Wednesday, October 15, 2014

SENTINEL LITERARY QUARTERLY SHORT STORY COMPETITION (AUGUST 2014)–ADJUDICATION REPORT

Administrator’s Note

Please note that this competition was judged blind and the adjudication report was sent in by the Judge with only the titles of the winning and commended poems. I have matched the winners and their poems to make for easier reading.

-      Nnorom Azuonye (14/10/2014)

 

An adjudication report by Brindley Hallam Dennis

 

There were 73 entries, and I knew I was in trouble when my shortlist reached twenty.

        Adding one more to the list would have brought another nineteen in with it, and that didn't help either. What I'm saying is that I enjoyed an awful lot of these stories. In fact, there were only a few – two or three – that I didn't think had something good going for them; and two of those read like well-written articles, but they weren't really short stories. For all you glass half full types out there, you could say, I found a lot of the stories to be lacking that little something that would make them winners!

        It's only in competitions that you have to make these sort of judgements. Otherwise you take your shorts like an espresso, and enjoy them for what they are, in the moment, for you, as you are, at that moment. What's it about? Do you care? How's it written? Does the voice beguile you?

        As I sifted through I began to realise that the stories I wanted to celebrate most were somewhat oblique in form or content; forceful in their tellings, with voices that made me stop and listen; with subjects that caught my interest. The whole range was there: life death; love; comic; tragic; absurd; serious, and the rest. A few took what are becoming contemporary standards, and anything that everyone is talking about is hard to write about without becoming part of the undistinguishable murmur, or cacophony. Two, in my 'Commended' list were, I guessed, by the same author, having the same characters. I'd like to see those as part of a longer fiction – a novel perhaps?

 

Here's my list, in traditionally reversed order:

 

Commended (in no particular order):

 

Till Death Us Do Part by Gareth Shore (Sale)

Fifty-Second Birthday in Bed by Christie Cluett (Bristol)

Odd Boy by Sharon Boyle (East Linton)

It's Seven Letters You Need by Maxine Backus (Grueningen, Switzerland.)

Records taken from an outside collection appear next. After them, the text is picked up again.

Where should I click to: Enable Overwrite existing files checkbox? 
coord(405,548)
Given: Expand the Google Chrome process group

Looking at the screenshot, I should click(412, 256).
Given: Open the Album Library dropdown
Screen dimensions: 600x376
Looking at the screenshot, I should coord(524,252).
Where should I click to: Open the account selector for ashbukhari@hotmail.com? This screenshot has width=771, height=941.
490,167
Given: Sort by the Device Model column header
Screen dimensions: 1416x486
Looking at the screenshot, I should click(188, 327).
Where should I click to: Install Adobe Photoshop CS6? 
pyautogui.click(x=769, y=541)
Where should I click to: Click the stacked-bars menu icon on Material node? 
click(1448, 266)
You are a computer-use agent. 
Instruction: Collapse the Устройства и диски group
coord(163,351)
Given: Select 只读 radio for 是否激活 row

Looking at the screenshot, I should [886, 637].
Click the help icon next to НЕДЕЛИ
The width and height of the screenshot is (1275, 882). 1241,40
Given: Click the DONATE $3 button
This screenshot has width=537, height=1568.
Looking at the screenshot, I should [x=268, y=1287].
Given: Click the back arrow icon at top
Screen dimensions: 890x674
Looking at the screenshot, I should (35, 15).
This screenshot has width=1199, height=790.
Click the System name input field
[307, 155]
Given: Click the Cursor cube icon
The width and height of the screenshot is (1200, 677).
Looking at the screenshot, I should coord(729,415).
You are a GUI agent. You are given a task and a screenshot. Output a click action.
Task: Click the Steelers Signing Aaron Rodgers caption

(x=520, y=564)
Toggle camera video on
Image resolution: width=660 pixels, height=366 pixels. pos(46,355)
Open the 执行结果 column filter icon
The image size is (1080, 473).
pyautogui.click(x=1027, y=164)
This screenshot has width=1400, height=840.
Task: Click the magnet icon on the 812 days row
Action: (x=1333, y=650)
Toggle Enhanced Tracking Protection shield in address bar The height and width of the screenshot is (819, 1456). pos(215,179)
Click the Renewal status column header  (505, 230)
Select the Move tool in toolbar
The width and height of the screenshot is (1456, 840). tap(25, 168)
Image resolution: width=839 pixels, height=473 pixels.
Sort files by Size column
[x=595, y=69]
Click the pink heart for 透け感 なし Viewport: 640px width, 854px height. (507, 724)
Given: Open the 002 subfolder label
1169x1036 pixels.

Abide With Me by Maxine Backus (Grueningen, Switzerland.)

 

Highly Commended (in no particular order):

 

For Mike by Geoff Aird (Edinburgh)

Swan Sculpting in Leighton Buzzard by Katie Martin (Cambridge)

Oh How We Danced by Tony Crafter (Knockholt)

 

3rd Prize

The Eternal Knot by John Robinson (Newbury) - Complex, convoluted, philosophical. A conversation between an Old Man and a snake, on the huge subject of sentience – of being alive and knowing it; of being mortal, and knowing that too.

 

2nd Prize

Coffee-Coloured Eyes by Olga Vakruchev (Toronto, Canada) -Slipping into the surreal, but I never doubted this woman's voice, nor her belief in her own story.

 

1st Prize

Killers at Fat Joe's by Tom Serengeti (BERTSHAM , South Africa) – I think I liked the ambition of this most of all: daring to echo Hemingway's title, and story, and do a riff on it. But I liked the spare descriptions and the dialogue too, and the unfolding events, and the characters, and their names, and the ending. I guess I would have liked the pizza too!